Koyu İslamcılık, yarım kalmış rüya imgesiyle birleşince daha imanlı ve ‘edepli’ olmaya zorlanacak bir toplum vizyonu da belirginleşiyor. Bu rüyayı hayata geçirmek için devletin bütün resmi şiddet aygıtları iktidarın emrinde bulunuyor: Erdoğan’a sadık bir TSK, silahlı emniyet güçleri ve bağımlı yargının tasarrufuna açık ceza yasası yanında İran’daki Besic ve İrşad yapılanmalarını aratmayacak cihatçı paramiliter oluşumlar. Toplumun çoğunluğu için kâbusun ta kendisi anlamına gelen bu kolektif rüyanın iktidarla ekonomik-korporatif ortaklıkları garantileyen klientalist ağlar içinden de epey katılımcı bulması kuvvetle muhtemel.
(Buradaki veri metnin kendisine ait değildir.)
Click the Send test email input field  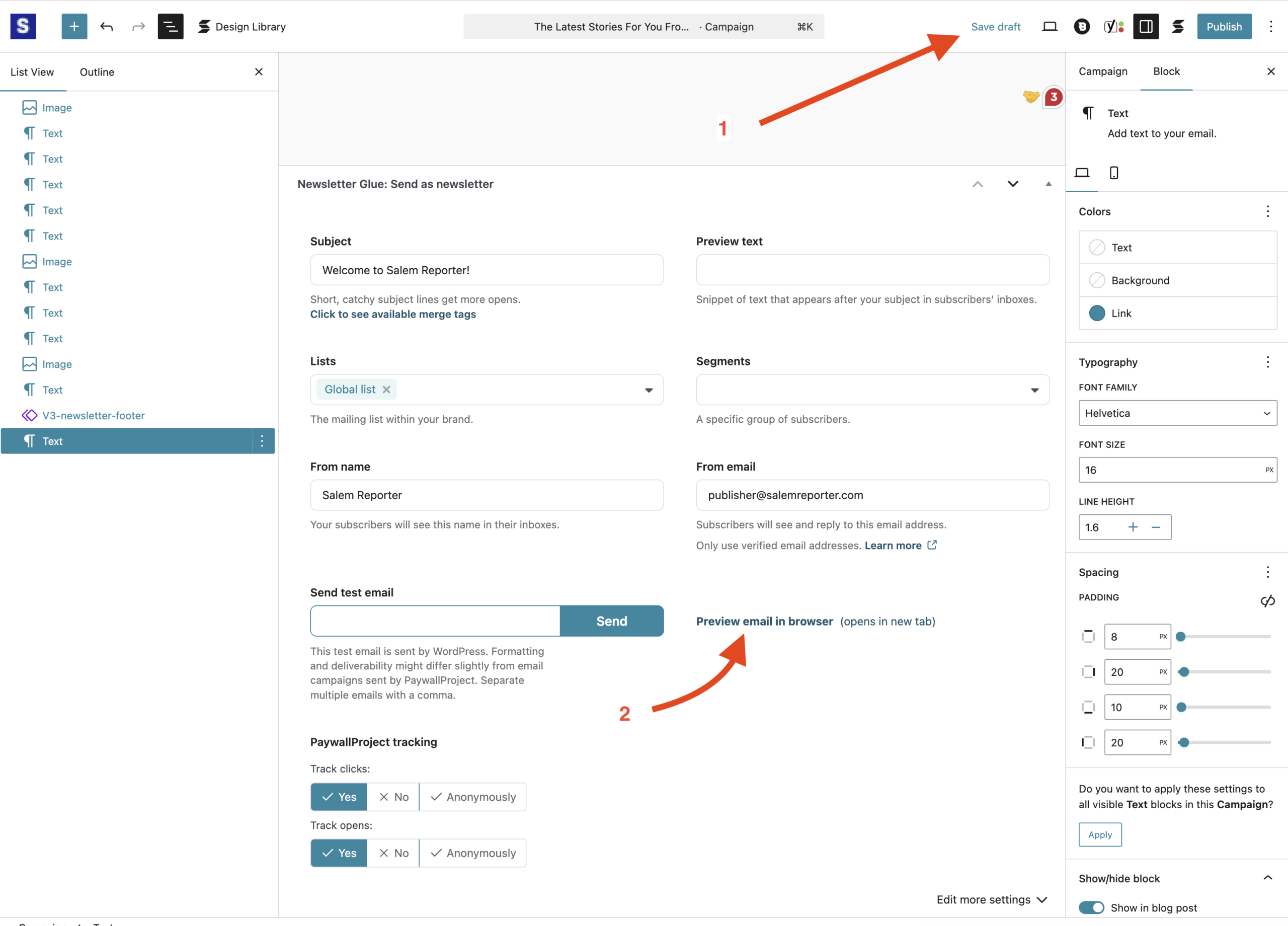pos(435,621)
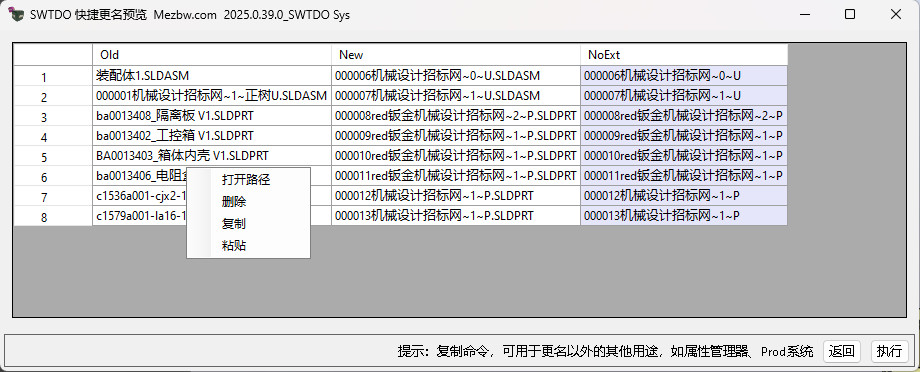Select row header number 8
The image size is (920, 372).
tap(53, 216)
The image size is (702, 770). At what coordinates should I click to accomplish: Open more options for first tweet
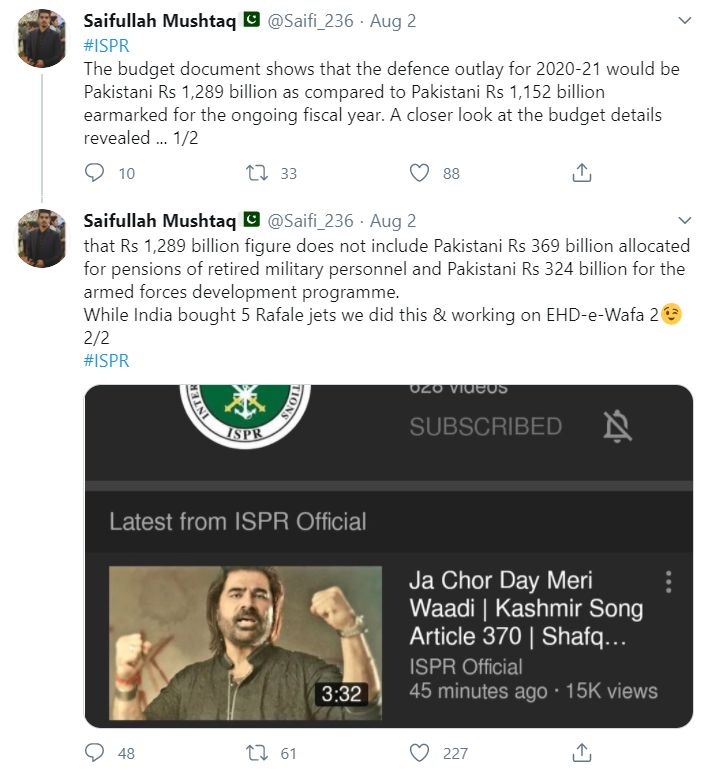(684, 21)
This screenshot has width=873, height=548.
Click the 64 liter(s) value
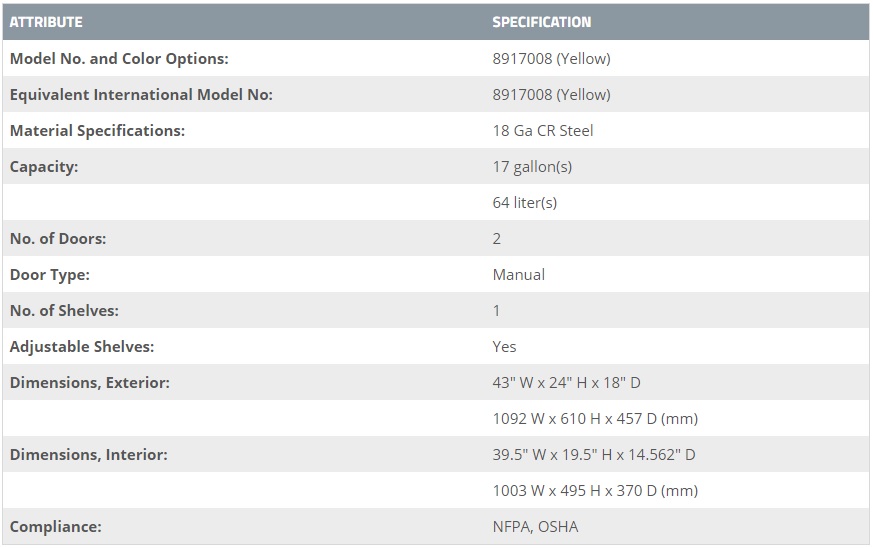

Siyasal tahayyül ile rüya arasındaki paralellikleri ele alırken siyaset tanımının hayal kurmaktan ibaret olmadığını, hayalleri hayata geçirecek ve kâbusları engelleyecek siyasal eylem pratikleriyle tamamlandığını hatırlamak gerekiyor. Freud’a göre rüyaların başlıca işlevi, tatminsiz arzuların, arzu objelerinin ikamesi yordamıyla tazminidir. Başka deyişle, siyasal eylem olmaksızın, geleceğe ilişkin pembe rüyaların etkisiyle bastırılmış kolektif taleplerin tatmin olduğu yanılsamasının hazzı içinde uyku halini sürdüren toplumun, sonunda yine bir kâbusa uyanma riski ortadadır.